Contudo, a argumentação em favor da restruturação da dívida pública europeia está longe de ser consensual dentro da comunidade científica, porque é uma solução imbuída de complexidades de implementação, e porque os benefícios não serão tão evidentes quanto parecem numa primeira análise.

Desde logo existe a barreira legal do tratado da União Europeia (artº. 123) que proíbe o financiamento monetário direto aos Estados – certamente o tratado poderia sofrer alterações neste âmbito, mas seria de elevada complexidade política de levar a cabo.  Aliás, a presidente do BCE, Christine Lagarde, foi célere a responder a esta iniciativa, considerando a possibilidade da proposta como inconcebível.
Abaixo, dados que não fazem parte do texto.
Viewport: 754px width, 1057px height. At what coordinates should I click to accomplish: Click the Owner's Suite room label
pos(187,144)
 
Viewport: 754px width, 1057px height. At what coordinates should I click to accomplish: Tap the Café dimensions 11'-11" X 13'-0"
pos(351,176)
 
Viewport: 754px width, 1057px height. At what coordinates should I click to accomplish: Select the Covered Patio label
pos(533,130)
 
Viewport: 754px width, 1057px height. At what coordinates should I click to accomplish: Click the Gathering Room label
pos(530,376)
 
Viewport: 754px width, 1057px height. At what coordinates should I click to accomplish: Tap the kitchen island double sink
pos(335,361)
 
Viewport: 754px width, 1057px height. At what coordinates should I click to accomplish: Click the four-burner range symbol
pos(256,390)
Por outro lado, apesar do perdão fiscal neste cenário ser abrangente a todos os países da UE, dificilmente não teria oposição dos países que apresentam uma melhor situação fiscal, até porque se trata de um bloco económico com moeda única.

Na prática, a implementação da medida pode ser vista como uma forma de retirar os incentivos aos países com maiores necessidades de encetar reformas estruturais e fiscais, que desta forma veriam um modo de perpetuar erros de gestão pública do passado recente.
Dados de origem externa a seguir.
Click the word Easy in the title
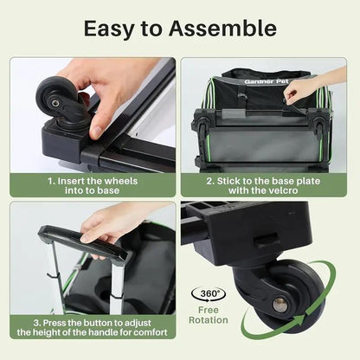tap(109, 28)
… e não é claro que os benefícios sejam maiores que os custos e riscos

Outro dos problemas associados ao cenário de perdão de dívida, tem a ver com o cenário pós-cancelamento, sobre a recapitalização do BCE. O impacte negativo de cerca de três biliões de euros levaria a um complexo debate sobre de que forma seriam partilhados os custos de uma recapitalização, e que no final do dia teriam de ser partilhados por todos os países membros.

Adicionalmente, o perdão também levaria a uma quebra visível das suas receitas e, consequentemente, à quebra de rendimentos para todos os Estados-membros. Este último ponto é, aliás, uma das razões que os críticos da solução apontam como evidência da desnecessária restruturação, uma vez que, na prática, os juros pagos pelos governos são devolvidos mediante a distribuição de dividendos do BCE.

Acresce que a restruturação também incorporaria um custo imediato nos mercados financeiros internacionais – a antecipação da medida seria muito provavelmente refletida em maiores prémios de risco e, consequentemente, maiores custos de financiamento para os países europeus, minando a confiança nas instituições para futuro.

‘Bottoms up’: existem vários caminhos para chegar a Roma

A ideia de restruturar e perdoar as dívidas detidas pelo BCE não é nova, merece debate e deverá manter-se no topo das agendas europeias após o fim do ciclo da pandemia, como parte da arquitetura de uma agenda de transformação económica e revitalização da zona euro. No entanto, apesar da aparente simplicidade, a solução de um cancelamento total nos moldes que têm sido apresentados encerra mais complexidades e custos do que a perceção inicial pode levar a crer.

A principal razão que desequilibra a balança dos argumentos está associada ao facto de o objetivo chave defendido pela proposta do perdão de dívida poder ser alcançado por outras medidas.

Por exemplo, o BCE pode manter por um período indefinido de tempo um compromisso de reinvestimento nas dívidas soberanas à medida que as mesmas vão maturando e sendo substituídas por outras, o que na prática pode bem equivaler ao mesmo tipo de suporte que teria com o perdão de dívida, mas evitando consequências no aumento dos prémios de risco das novas emissões, a complexidade legal  e, sobretudo, os riscos políticos associados, que podem alimentar uma maior divisão “norte-sul” entre os países europeus, com exigências de austeridade por parte dos países mais fortes, consequentemente alimentando euroceticismos e populismos. Tudo problemas desnecessários tendo em conta os reais benefícios para os países, porque parecem existir caminhos menos controversos para controlar o impacte do aumento do endividamento causado pela pandemia.